Тем не менее они общими силами понемногу выпытали все обстоятельства дела, и история вышла презанимательная. Оказалось, что не только за год, но даже за семь или восемь месяцев до ограбления Роллинс и не помышлял о том, чтоб напасть на поезд; он был всего-навсего не то тормозным на товарном составе, не то рабочим вагонного депо на одном из участков этой самой линии. Не так давно он даже продвинулся по службе, получив должность сцепщика и стрелочника на довольно крупной товарной станции. До службы на железной дороге он был конюхом платной конюшни в том самом городе, где его в конце концов задержали, а еще раньше — батраком на ферме где-то в тех же краях. Приблизительно за год до того, как он совершил грабеж, на этой дороге из-за наступления тяжелых времен было уволено много служащих, в том числе и Роллинс, и на десять процентов снижена плата остальным. Естественно, среди железнодорожников росло недовольство, дело доходило до открытых возмущений, забастовок и прочего.

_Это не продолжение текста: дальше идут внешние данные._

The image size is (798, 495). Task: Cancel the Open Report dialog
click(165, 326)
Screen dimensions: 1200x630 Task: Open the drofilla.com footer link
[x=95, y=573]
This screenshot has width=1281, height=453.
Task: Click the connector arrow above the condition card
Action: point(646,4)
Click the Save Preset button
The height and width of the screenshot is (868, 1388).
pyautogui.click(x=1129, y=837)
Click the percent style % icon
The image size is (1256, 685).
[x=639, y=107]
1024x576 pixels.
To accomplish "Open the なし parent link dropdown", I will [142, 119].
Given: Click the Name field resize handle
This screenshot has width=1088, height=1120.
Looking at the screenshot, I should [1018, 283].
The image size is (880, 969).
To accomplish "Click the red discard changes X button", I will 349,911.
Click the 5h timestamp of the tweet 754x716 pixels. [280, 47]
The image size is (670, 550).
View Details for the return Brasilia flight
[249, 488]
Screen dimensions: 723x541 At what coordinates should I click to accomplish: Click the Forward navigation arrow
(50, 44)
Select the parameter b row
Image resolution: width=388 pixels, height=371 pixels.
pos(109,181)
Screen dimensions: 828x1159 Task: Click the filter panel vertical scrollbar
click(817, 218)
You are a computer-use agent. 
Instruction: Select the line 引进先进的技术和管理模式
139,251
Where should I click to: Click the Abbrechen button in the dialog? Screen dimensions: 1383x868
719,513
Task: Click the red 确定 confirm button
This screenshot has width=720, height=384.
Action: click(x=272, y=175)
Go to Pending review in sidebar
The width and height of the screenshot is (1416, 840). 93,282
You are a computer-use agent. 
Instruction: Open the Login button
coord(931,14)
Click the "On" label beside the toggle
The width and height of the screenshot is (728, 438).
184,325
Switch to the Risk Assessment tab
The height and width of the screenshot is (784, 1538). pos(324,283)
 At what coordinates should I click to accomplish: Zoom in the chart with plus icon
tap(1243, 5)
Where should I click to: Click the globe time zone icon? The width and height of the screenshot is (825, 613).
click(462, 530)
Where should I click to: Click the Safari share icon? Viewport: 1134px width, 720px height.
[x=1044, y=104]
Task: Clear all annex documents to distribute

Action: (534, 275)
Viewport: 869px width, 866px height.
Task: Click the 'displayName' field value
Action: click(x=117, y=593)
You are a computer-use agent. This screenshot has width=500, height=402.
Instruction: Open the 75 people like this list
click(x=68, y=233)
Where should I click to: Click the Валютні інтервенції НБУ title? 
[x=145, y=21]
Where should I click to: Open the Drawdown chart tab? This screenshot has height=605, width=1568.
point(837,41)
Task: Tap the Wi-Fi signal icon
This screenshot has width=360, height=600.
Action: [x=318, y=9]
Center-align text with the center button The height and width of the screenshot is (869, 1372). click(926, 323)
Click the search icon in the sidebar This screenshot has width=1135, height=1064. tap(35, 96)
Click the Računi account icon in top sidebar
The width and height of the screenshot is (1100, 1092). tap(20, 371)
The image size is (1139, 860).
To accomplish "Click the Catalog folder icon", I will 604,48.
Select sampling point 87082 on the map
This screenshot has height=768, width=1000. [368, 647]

Кроме того, последовали ограбления поездов, виновниками которых, как установило следствие, оказались уволенные или недовольные платой железнодорожные служащие. Способы успешного ограбления поездов так обстоятельно излагались в большинстве газет, что любому громиле при желании достаточно было лишь следовать их указаниям. Когда Роллинс работал сцепщиком, он не раз слышал о том, что железнодорожные компании часто перевозят крупные суммы денег в сейфах, которыми оборудованы почтовые вагоны, о том, как эти сейфы охраняются, и так далее.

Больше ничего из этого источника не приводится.